What Does Retail Disruption Look Like?
We’ll Show You.
Following a pleasant reprieve from retail apocalypse stories during a generally solid 2018 holiday season, the doomsayers are back out in force on the heels of several recent Chapter 11 filings and a rash of store closing announcements. The sudden “Chapter 22” filings by Payless ShoeSource and Gymboree have been widely covered in business media, highlighting the difficulty of rehabilitating failed retailers. The lingering gloominess around retail is understandable, but bankruptcies and store closing announcements are seasonally prevalent in the first quarter of every year for retailers, so it’s hard to give the recent batch of announcements their proper context, which the business headlines tend to distort.
We know a few things with certainty. America remains overstored on a per capita basis compared to nearly all other advanced economies, due mostly to the vast size of the nation and the dispersion of its population to more far-reaching suburban and exurban locales in the three decades that preceded this century. The stores followed Americans into the burbs. Overstoring was a reality before the advent of online retailing, which has worsened the glut by bringing the store and its wares into our homes. For all the headlines they tend to grab, store closings in recent years have been too modest to alter the imbalance.
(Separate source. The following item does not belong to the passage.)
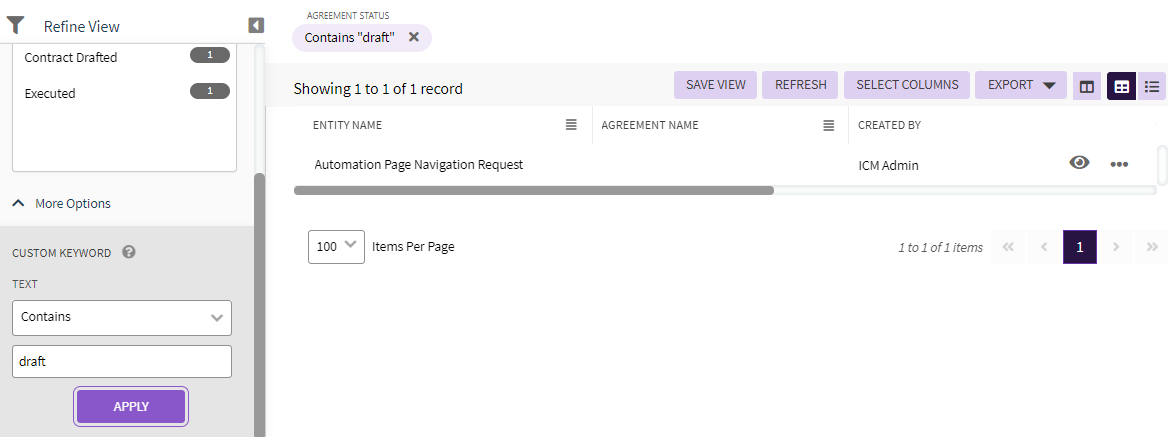
Task: Open the Contains operator dropdown
Action: click(x=122, y=317)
Most large retailers continue to be beset by the disruption caused primarily by online competitors and the ongoing adaptation of their business models to the online channel. This has been an ongoing wrenching transformation for the industry. Despite these challenges, the overall U.S. retail sector performed rather well in 2018 and consumers are spending more freely now than at any other time this decade. How can this incongruity be explained? In a word: bifurcation. Arguably, the performance of the U.S. retail sector has never been as segmented as it is today, with the divide between leaders and laggards widening considerably in the last five years.